Think about it. You woke up this morning, and there was probably no part of you that thought that what you want to do with your day today is you want to go down to the sketchy part of town and you want to score some black-tar heroin from the guy on the street corner. And why is that? Is it because you’re scared of being arrested? Are you scared of Hank and the DEA kicking your door down? Or is it because going to sketchy parts of town and doing hardcore drugs is just not who you are at all? In other words, not only are people willing to not do drugs, not steal, not punch their neighbor in the face, and countless other things, but they’re actually excited about filling their role as a normal person within society. That’s the power of normalization.

So, if you consider all the stuff we talked about on the episode so far, you can start to see the problems that you run into as a scientist from the perspective of Foucault. Because if you’re someone born into this world, you were born into an episteme. You already have a set of unconscious background assumptions that you’re making that shade every thought you have. You already have a narrow set of tools, instruments, and methods that make up the scientific paradigm of your day. You already, by the time you’re a working scientist, have gone through the school and university system and have had twenty-plus years of influence from a society trying to normalize your thought.

Not only that though, the very field of science itself, to Foucault, is an incredibly important part of the social structures that surround us, all of which have a normalizing influence on thought. Society doesn’t work if we don’t have this stuff. We need doctors to determine who is sick and who is well. We need psychologists to determine who is sane and who is crazy. We need thought leaders within the sciences to determine who is credible and who isn’t. Science itself becomes a crucial part of the process of normalization because it becomes the standard that everything is measured up against to make sure things fit. But what is this scientific standard that we’re weighing everything up against other than a consensus arrived at by a bunch of people that were born into an episteme, working through a scientific paradigm, with twenty-plus years of normalizing influence on their thought?

Foucault would say, the social structures that make so many aspects of our world even possible are fueled by a narrow cultural discourse, a cultural discourse that’s constantly changing, a cultural discourse that offers commentary on any topic you can possibly imagine, including what it even is to be a human being.
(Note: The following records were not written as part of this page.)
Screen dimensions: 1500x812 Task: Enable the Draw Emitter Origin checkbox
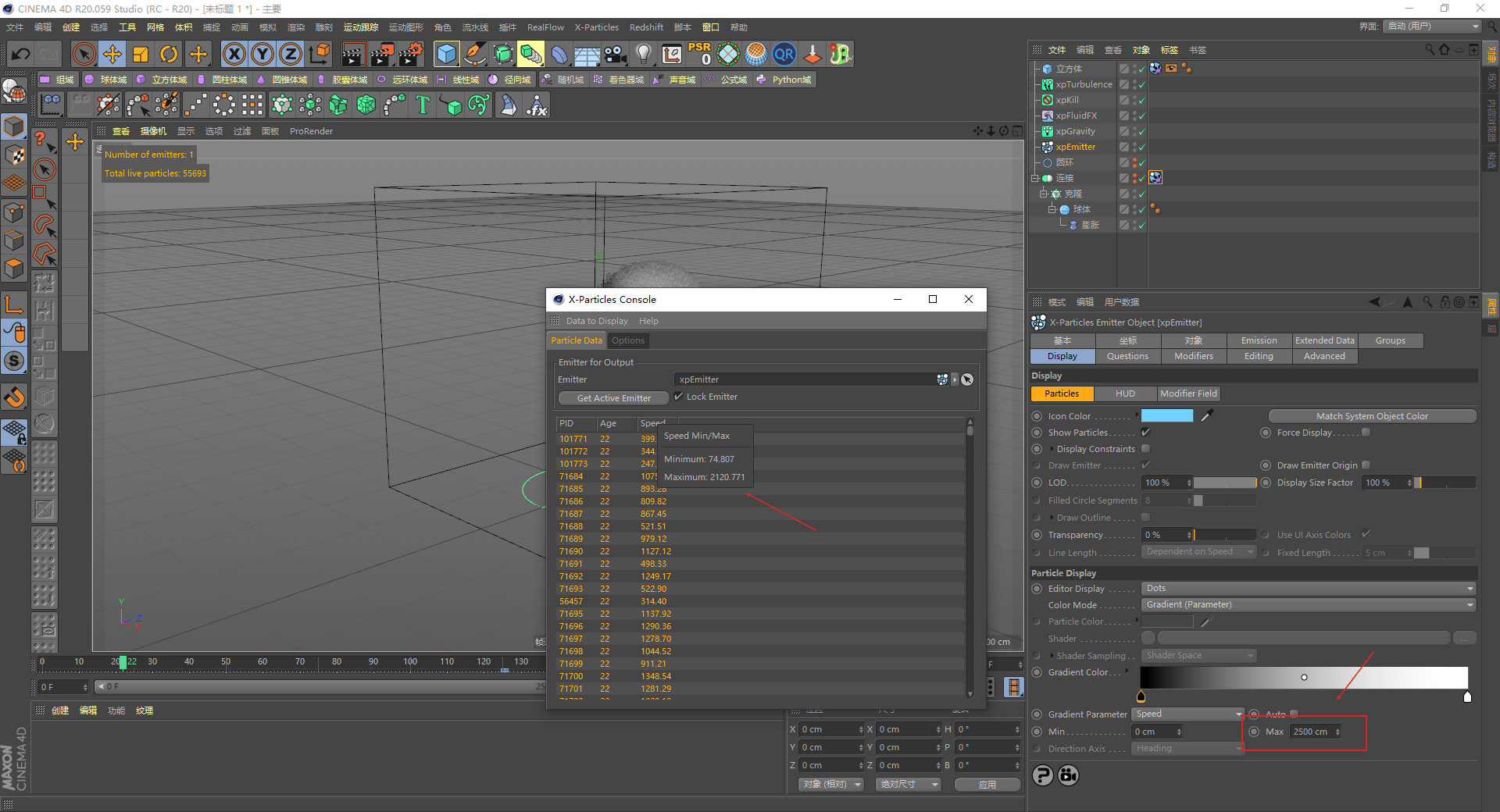pos(1366,465)
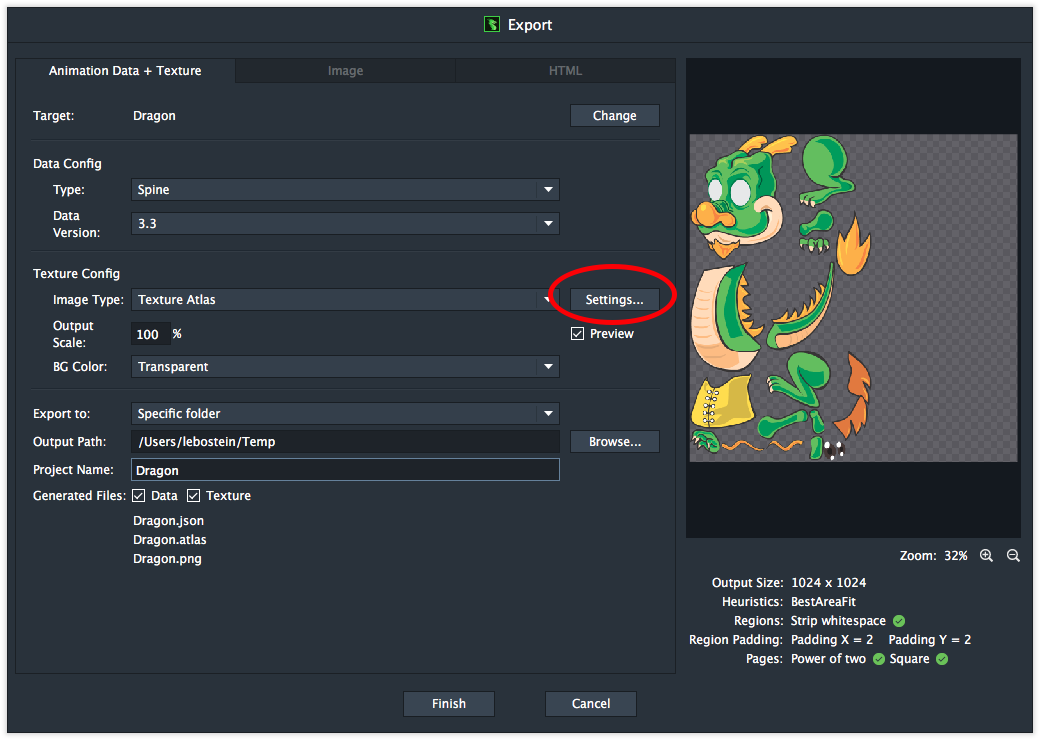Click the zoom out magnifier icon

click(x=1013, y=555)
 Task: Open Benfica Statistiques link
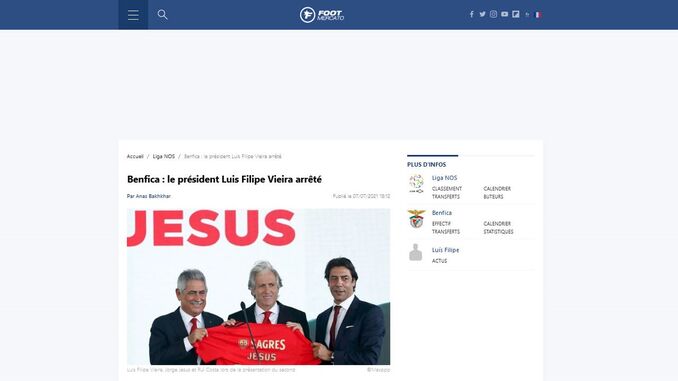pyautogui.click(x=498, y=232)
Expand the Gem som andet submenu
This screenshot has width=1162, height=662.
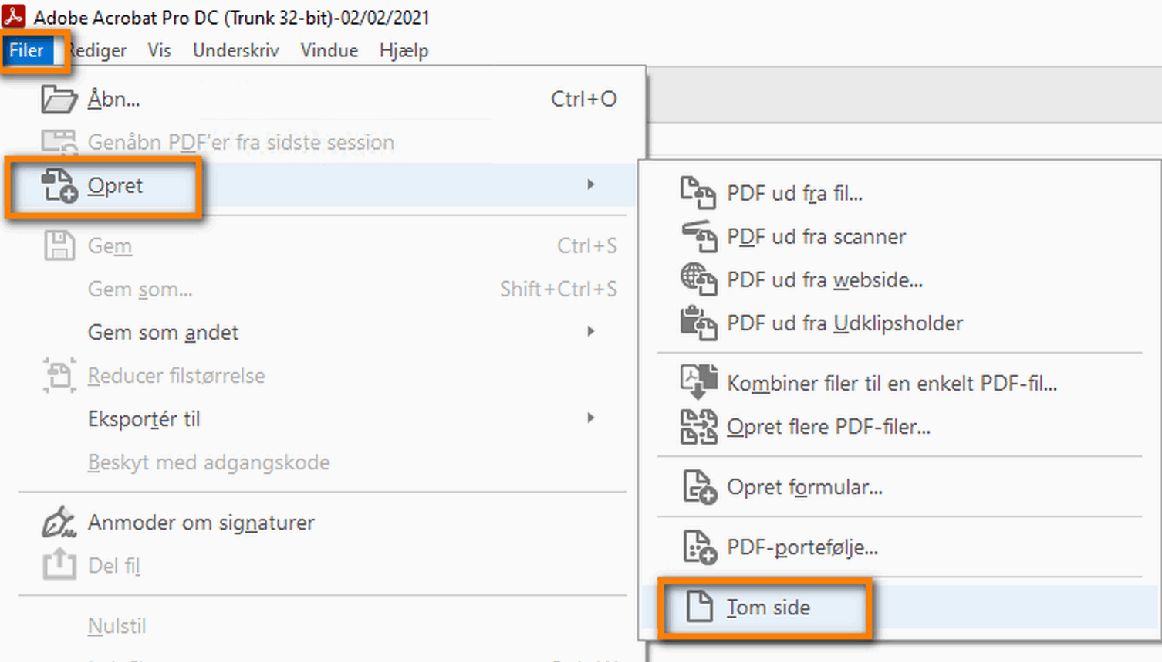589,332
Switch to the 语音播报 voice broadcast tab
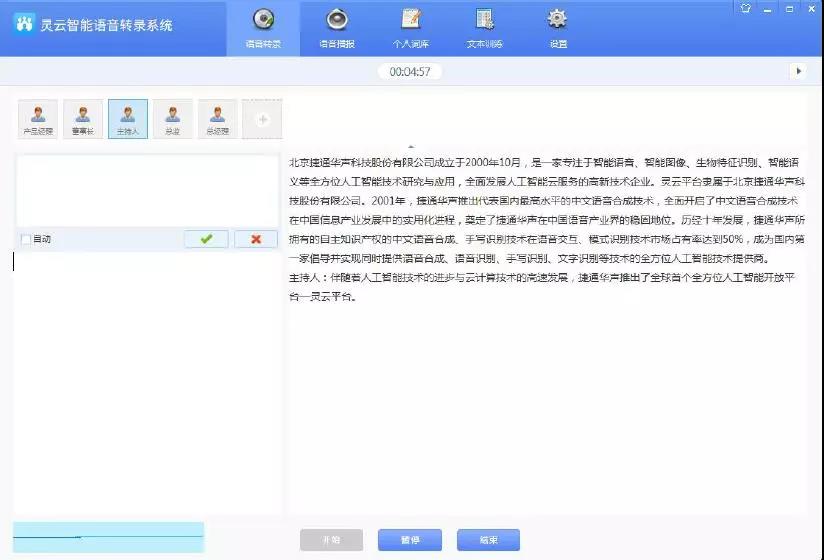 (x=337, y=28)
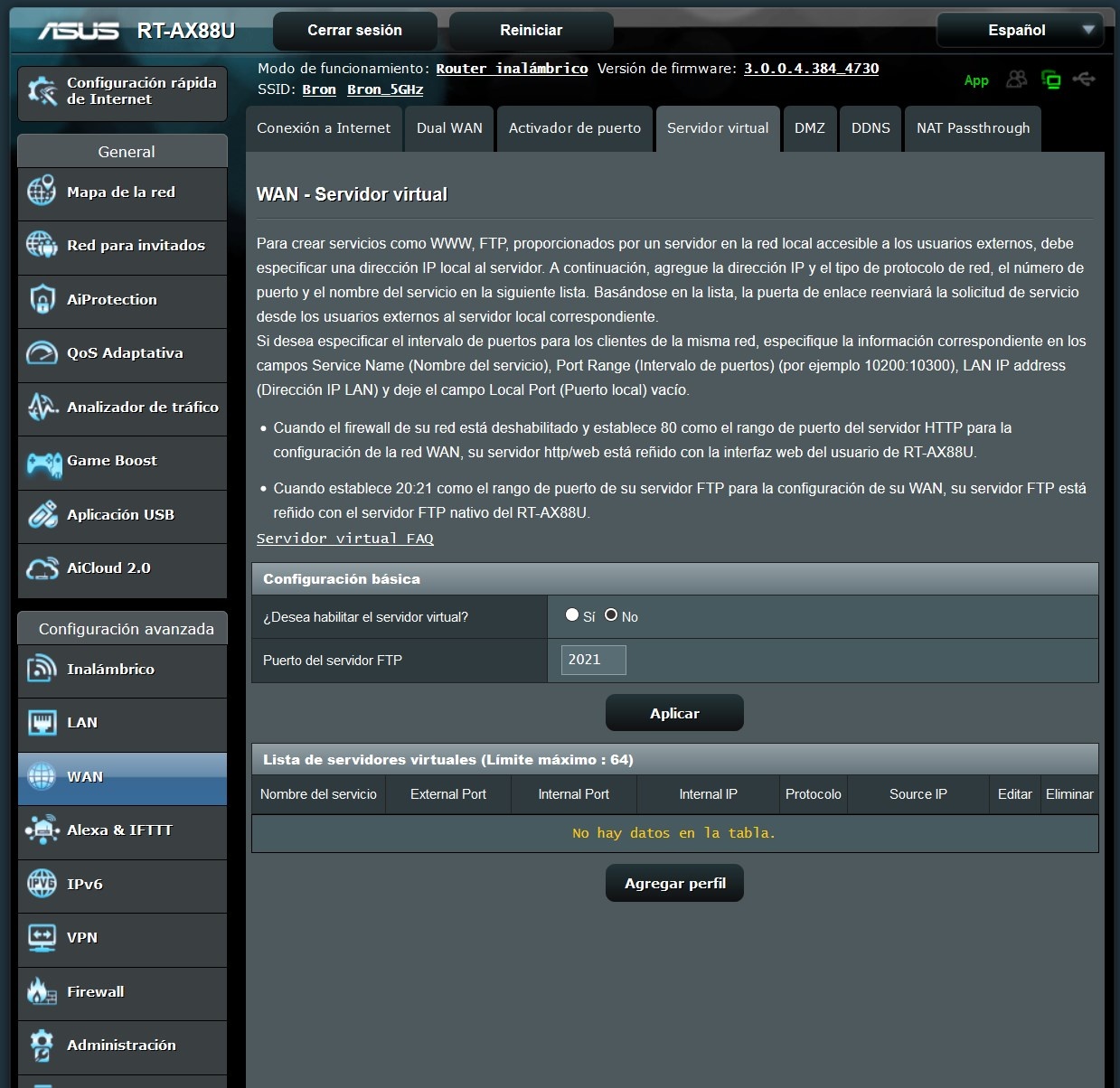The width and height of the screenshot is (1120, 1088).
Task: Open Configuración rápida de Internet wizard
Action: tap(122, 93)
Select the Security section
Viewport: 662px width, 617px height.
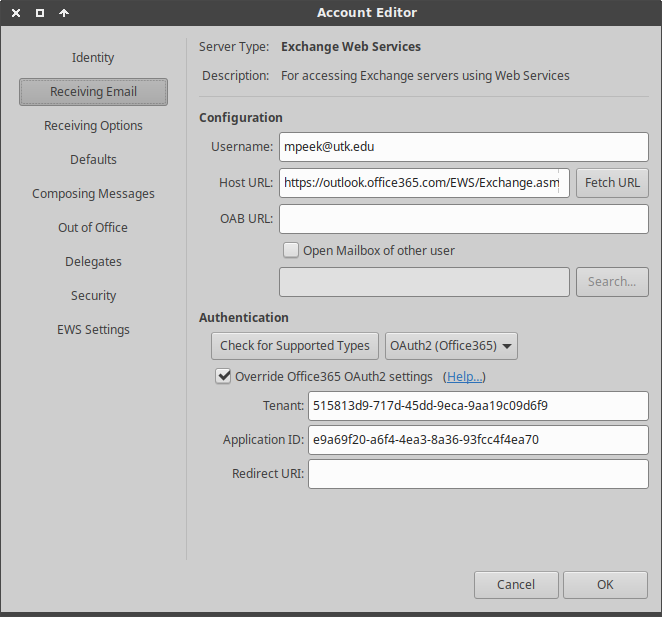click(x=93, y=296)
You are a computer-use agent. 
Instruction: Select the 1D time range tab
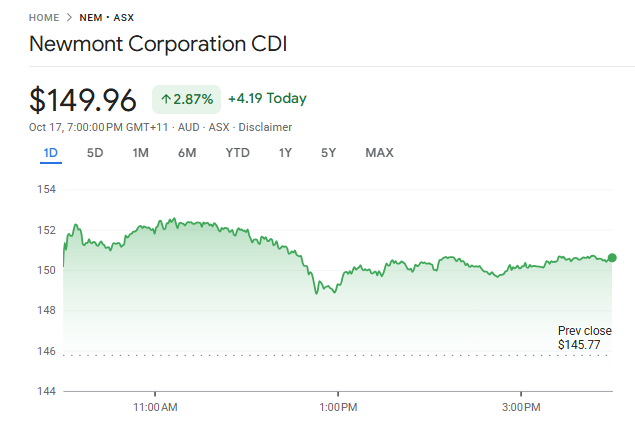click(x=50, y=153)
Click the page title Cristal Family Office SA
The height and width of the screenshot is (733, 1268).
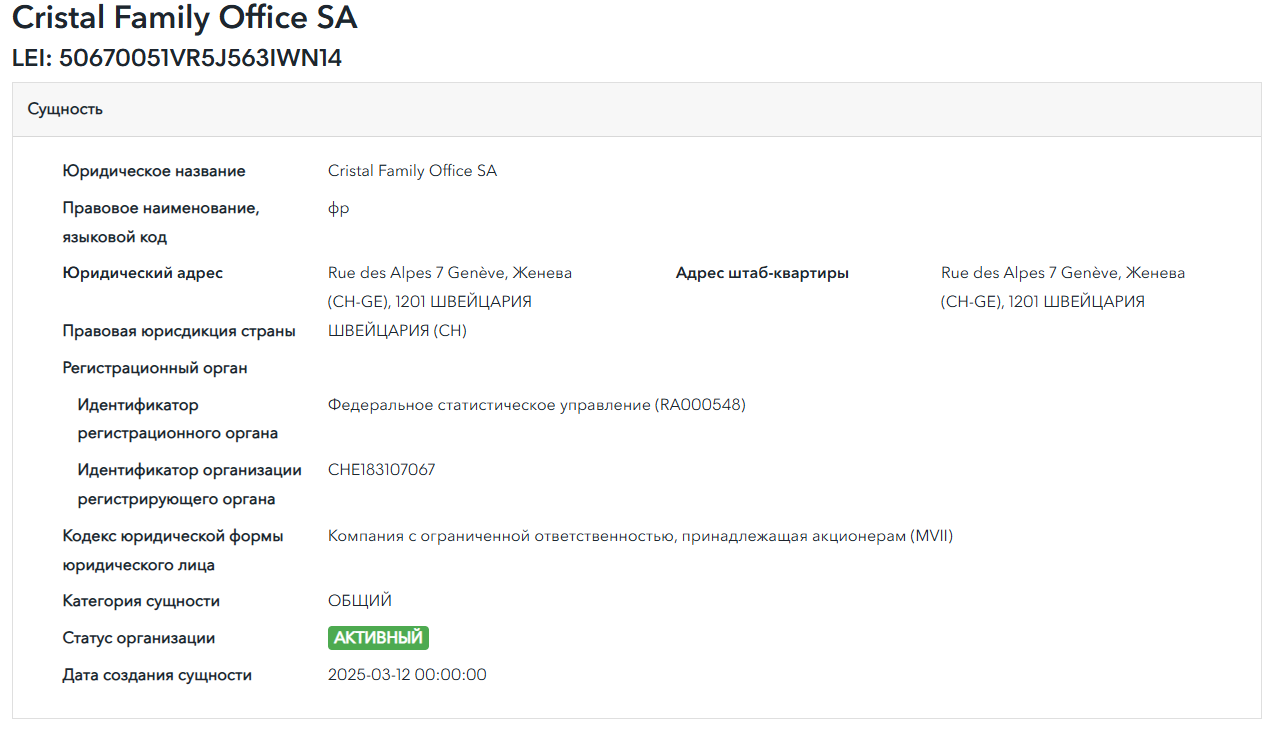[184, 18]
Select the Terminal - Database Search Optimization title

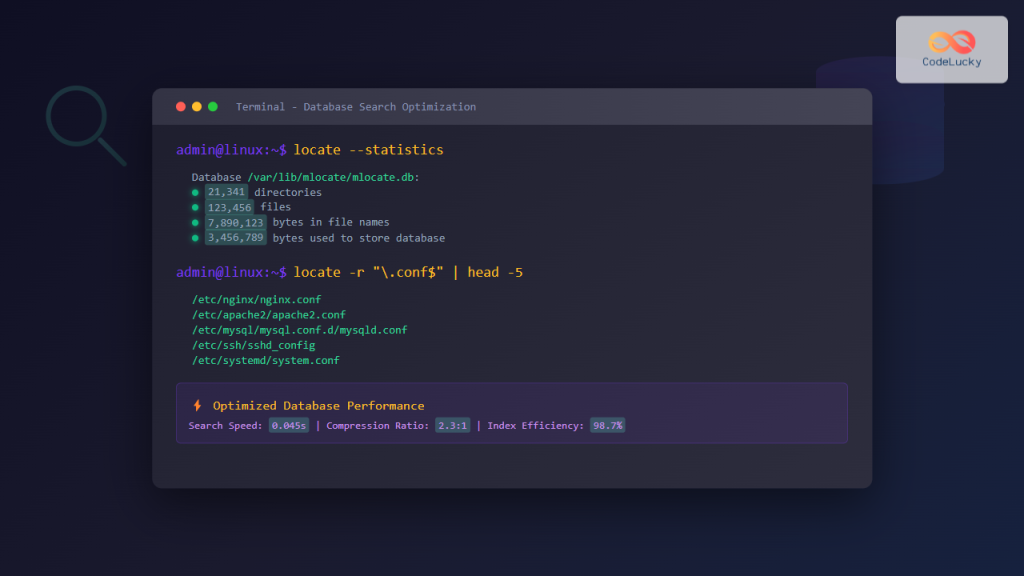(x=355, y=106)
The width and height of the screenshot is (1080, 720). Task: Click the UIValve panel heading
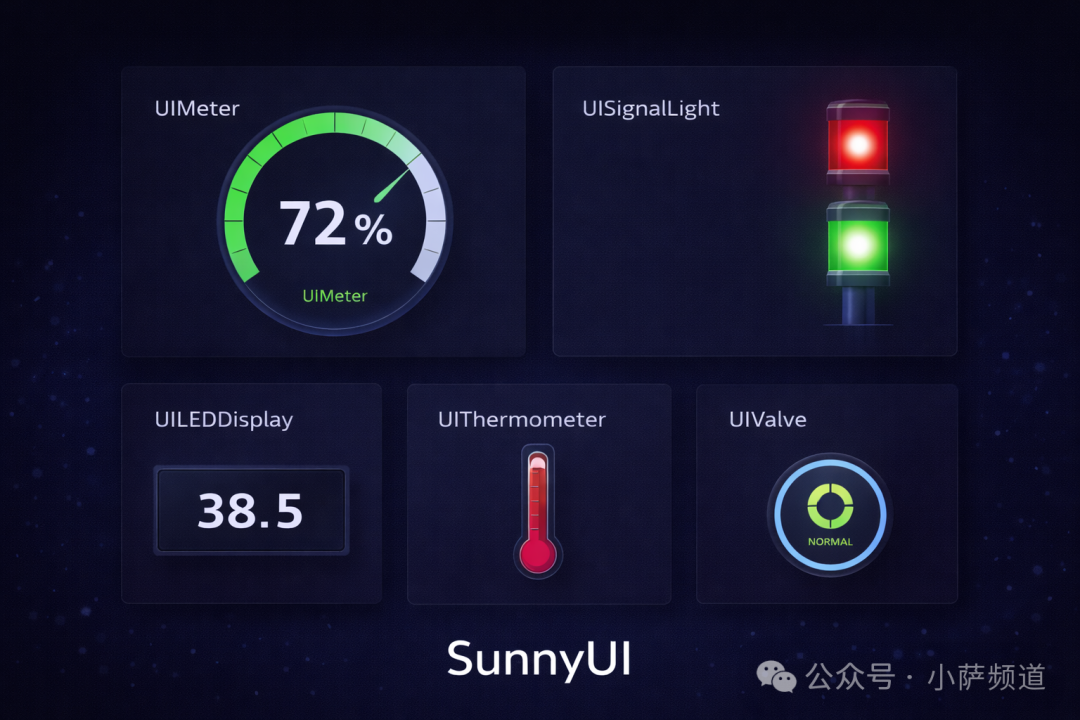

You know, if it’s not completely obvious by this point, Foucault is first and foremost in the business of questioning dominant narratives about things that most people just take to be the way that things are.

It’s been said -- and this is where we’ll pick up next episode -- it’s been said that Immanuel Kant, considered by some to be the greatest philosopher to ever live, one of the primary ideas that he explores in his work is the idea that through analysis of the subjective we may be able to arrive at objectivity. Through analyzing the lens that we experience the world through -- our senses, our mental faculties, our ability to reason -- if we study these things closely enough, we may be able to arrive at properties that are necessarily true about them or the world of phenomena that we’re accessing. In other words, Kant is interested in taking the subjective and arriving at things that are necessarily true about the world.

Well, Foucault, again if it isn’t entirely obvious by this point, is turning that whole thing on its head. Foucault is interested in finding things that we think are necessarily true and showing them to be subjective, contingent, and grounded in history. We’ll pick up here next time.

Thank you for listening. Talk to you then.